Conférence mondiale sur la biodiversité

Comme un an plus tôt en France, les consommateurs britanniques commencent alors à exprimer une méfiance croissante vis-à-vis des OGM. « Nous avons besoin d'un moratoire », titre The Guardian. « Le gouvernement paie les géants des OGM pour les attirer en Grande-Bretagne », renchérit deux jours plus tard The Independant on Sunday, en affirmant que plus de 15 millions de livres ont été consenties, depuis 1997, aux sociétés de biotechnologie. Parmi elles, Monsanto, le géant américain pionnier des cultures transgéniques. La bataille de l'Europe contre les États-Unis commence. Six mois plus tard, et contre toute attente, elle sera presque gagnée.

Pour l'heure, l'Amérique mène encore la danse. Ce même mois de février s'ouvre à Carthagène (Colombie) une conférence mondiale sur la biodiversité, durant laquelle les États membres de l'ONU doivent élaborer un « Protocole sur la prévention des risques biotechnologiques ». Au cœur des débats : la nocivité potentielle des OGM, et la liberté de leur commercialisation, prônée par les États-Unis. Les produits transgéniques peuvent-ils s'échanger à travers le monde sans contraintes ? La préservation de l'environnement n'impose-t-elle pas des règles particulières s'opposant à la liberté du commerce ? Faut-il inscrire dans le protocole le « principe de précaution » ? Après dix jours de négociations acharnées, les délégués des 170 pays membres reconnaissent leur incapacité à s'accorder sur les règles du commerce international des OGM. Sous la pression américaine, il a simplement été décidé de « suspendre » la Conférence pour reprendre les discussions plus tard.

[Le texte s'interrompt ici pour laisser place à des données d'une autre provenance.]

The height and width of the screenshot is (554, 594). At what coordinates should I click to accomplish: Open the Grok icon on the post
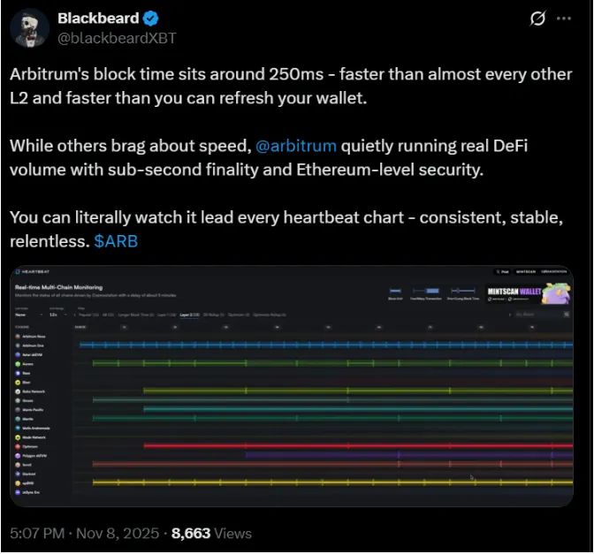536,19

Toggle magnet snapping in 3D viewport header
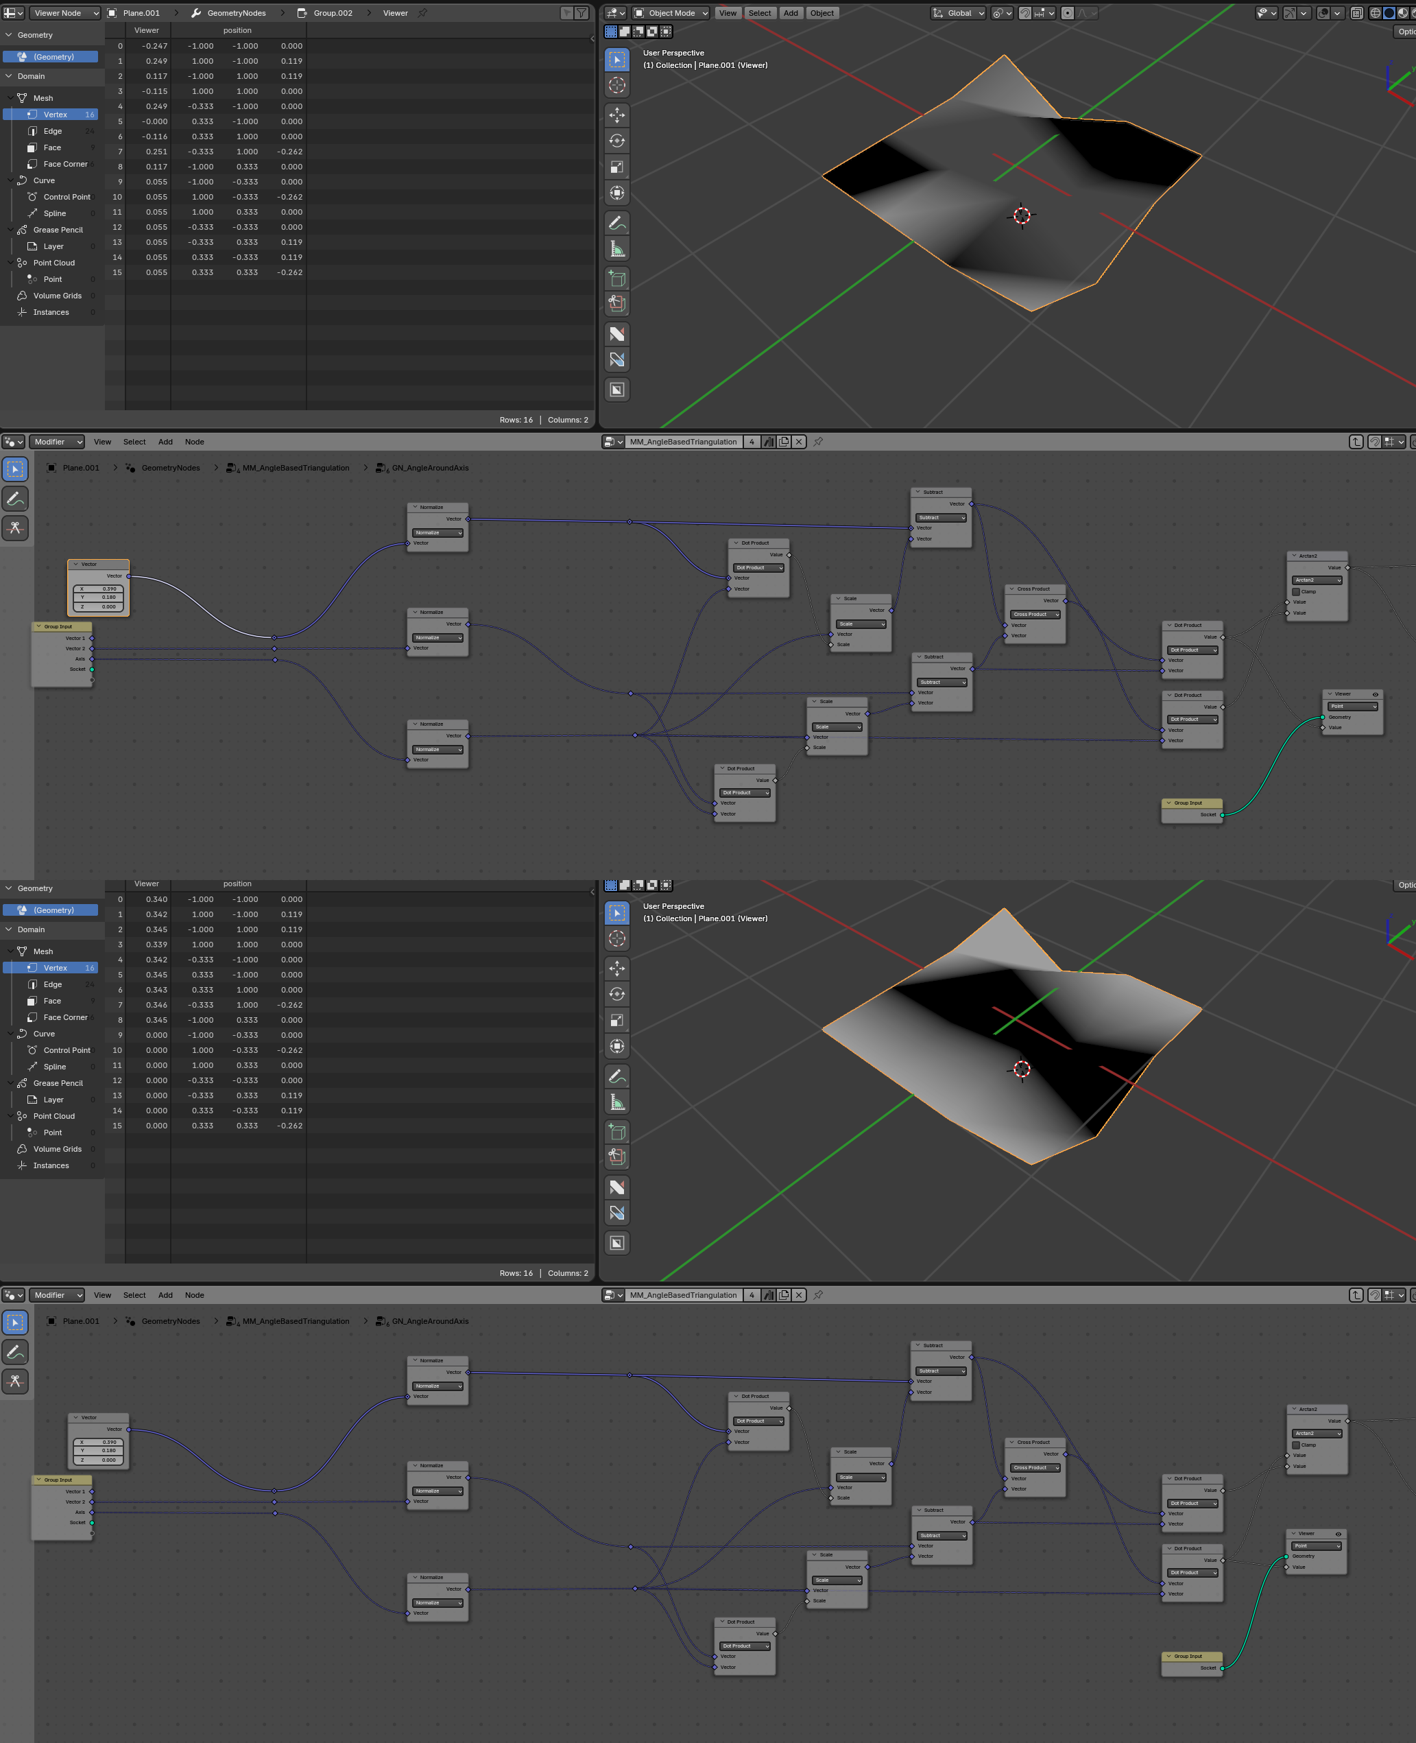1025,13
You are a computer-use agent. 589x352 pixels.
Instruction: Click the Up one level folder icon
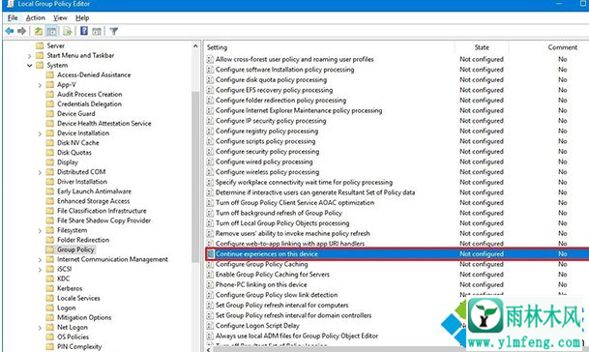click(39, 31)
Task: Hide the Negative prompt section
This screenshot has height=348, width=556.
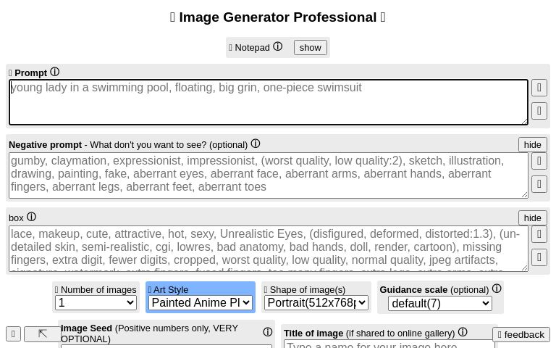Action: point(532,144)
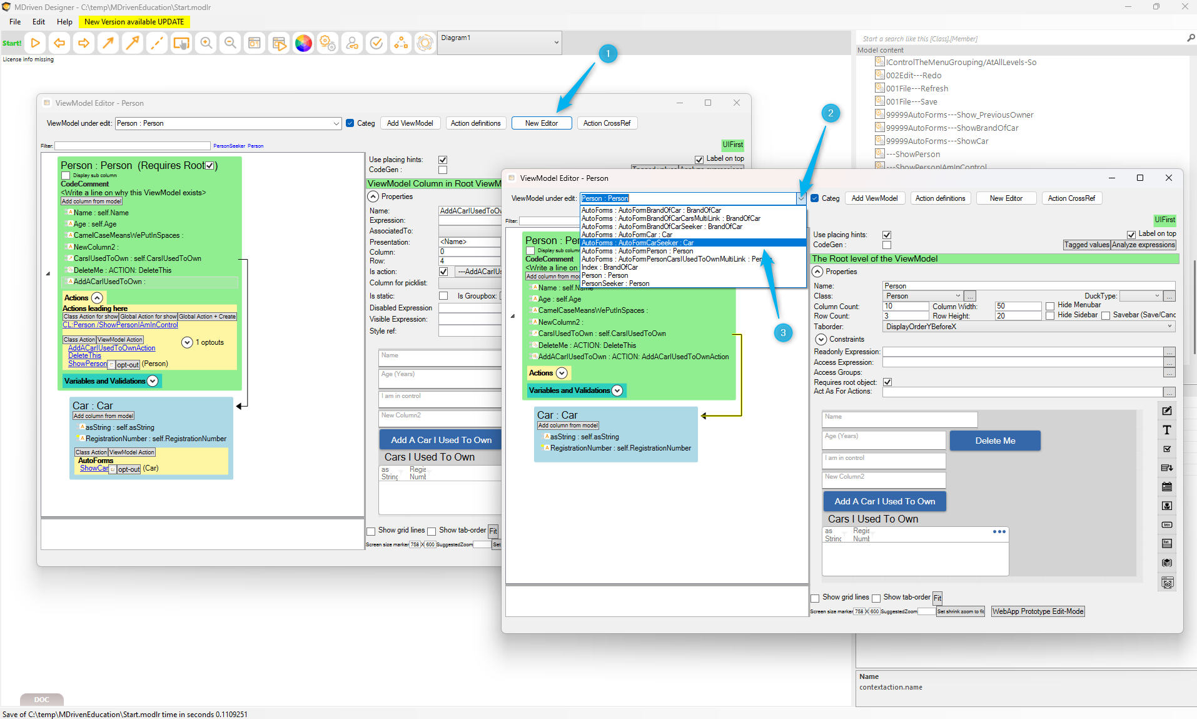Click the calendar icon in side toolbar
The image size is (1197, 719).
(x=1166, y=487)
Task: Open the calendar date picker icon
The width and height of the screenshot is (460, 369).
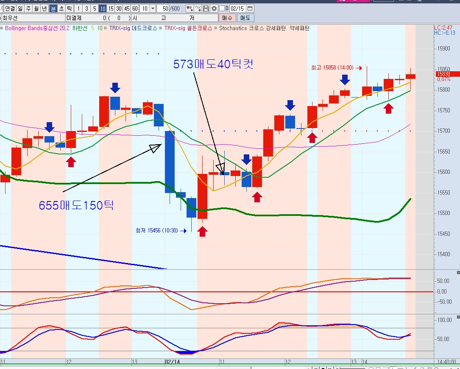Action: (250, 8)
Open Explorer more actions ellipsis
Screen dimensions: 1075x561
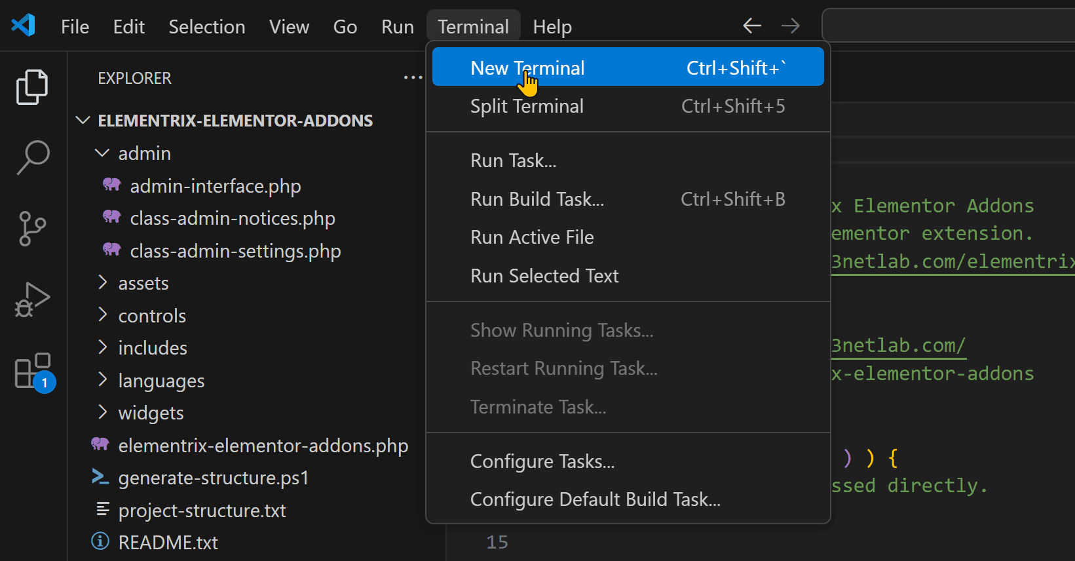(x=413, y=77)
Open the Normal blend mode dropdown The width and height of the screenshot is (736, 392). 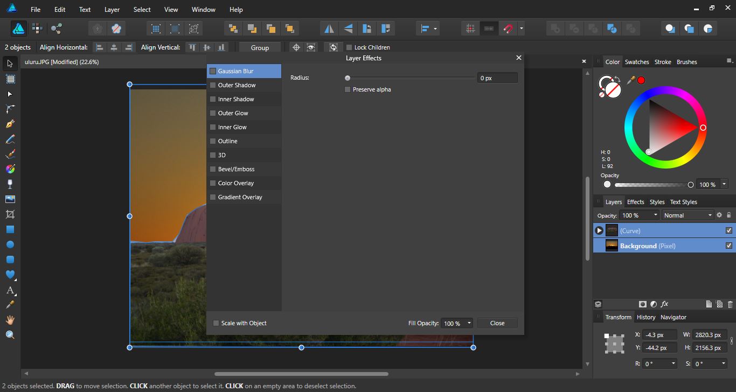coord(688,215)
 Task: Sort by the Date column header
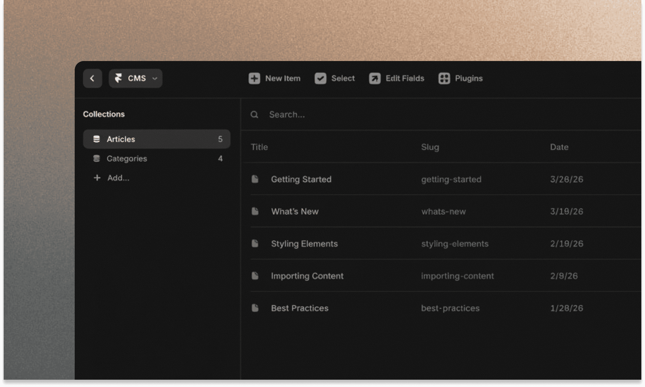point(559,147)
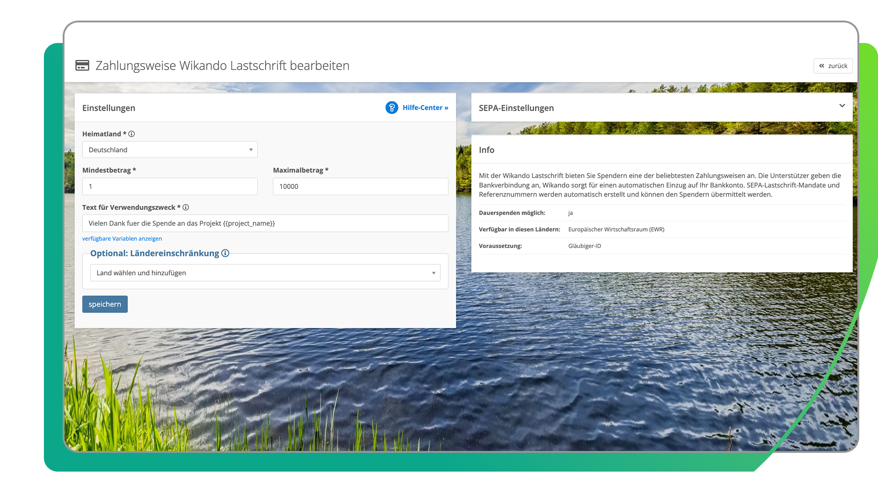Expand SEPA-Einstellungen panel with chevron
Image resolution: width=878 pixels, height=494 pixels.
(x=842, y=106)
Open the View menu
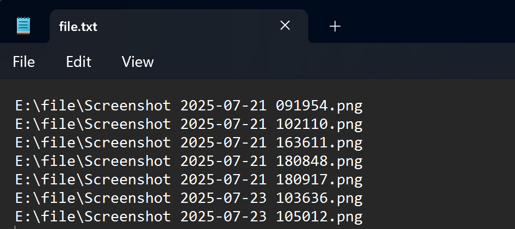The height and width of the screenshot is (229, 515). point(138,62)
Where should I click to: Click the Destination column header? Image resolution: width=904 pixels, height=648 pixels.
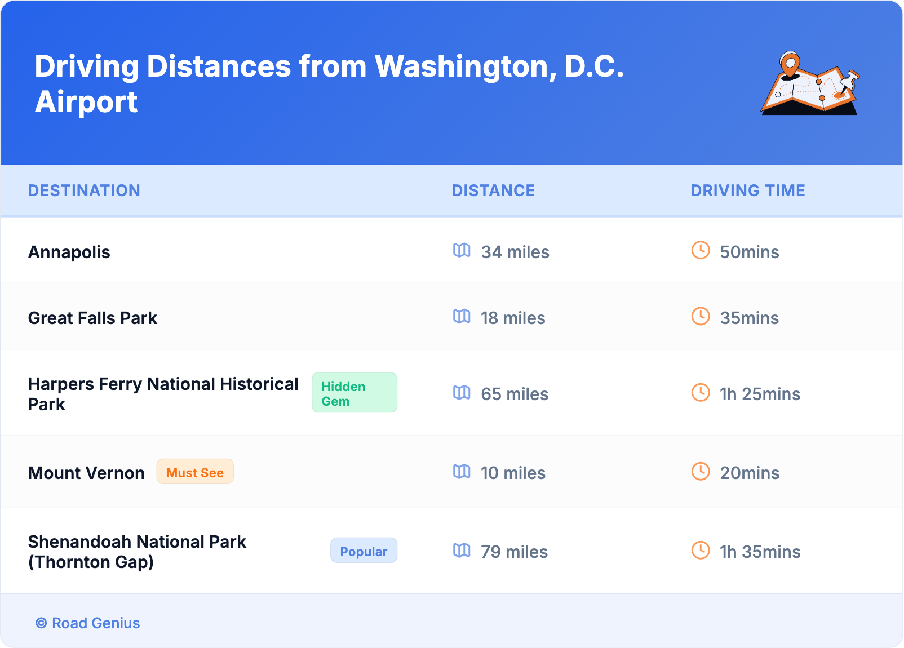84,190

En attendant, le commerce des OGM reste libre, à l'exception des réglementations nationales comme celle établie par l'Union européenne. Mais ces réglementations, justifiées par la nécessité de prendre des précautions environnementales, pourraient être jugées par les principaux pays exportateurs comme une entrave à la liberté du commerce. L'absence d'un protocole international signifie qu'un tel conflit serait porté devant l'Organisation mondiale du commerce. Tel était précisément le but recherché par les États-Unis, dont l'agriculture est massivement engagée dans la production d'OGM.

Monsanto, en position de leader

Quelques chiffres seulement : en 1998, les plantes transgéniques occupent en Amérique du Nord environ 20 millions d'hectares, semés pour l'essentiel avec du maïs, du soja et du coton. Ces cultures, largement adoptées par le citoyen américain, génèrent déjà 30 milliards de dollars (26,5 milliards d'euros) de recettes d'exportation. Pour les États-Unis, la bataille économique se livre donc, d'abord, sur le front géographique : il apparaît absolument nécessaire de convaincre les Européens d'accepter les organismes génétiquement modifiés, faute de quoi les marchés d'exportation seront bloqués. L'enjeu est d'autant plus grand que les firmes concernées ne visent pas seulement le marché agricole, mais aussi celui de la transformation agroalimentaire et le marché pharmaceutique, par le biais des « alicaments » (aliments modifiés de façon à présenter des qualités médicamenteuses).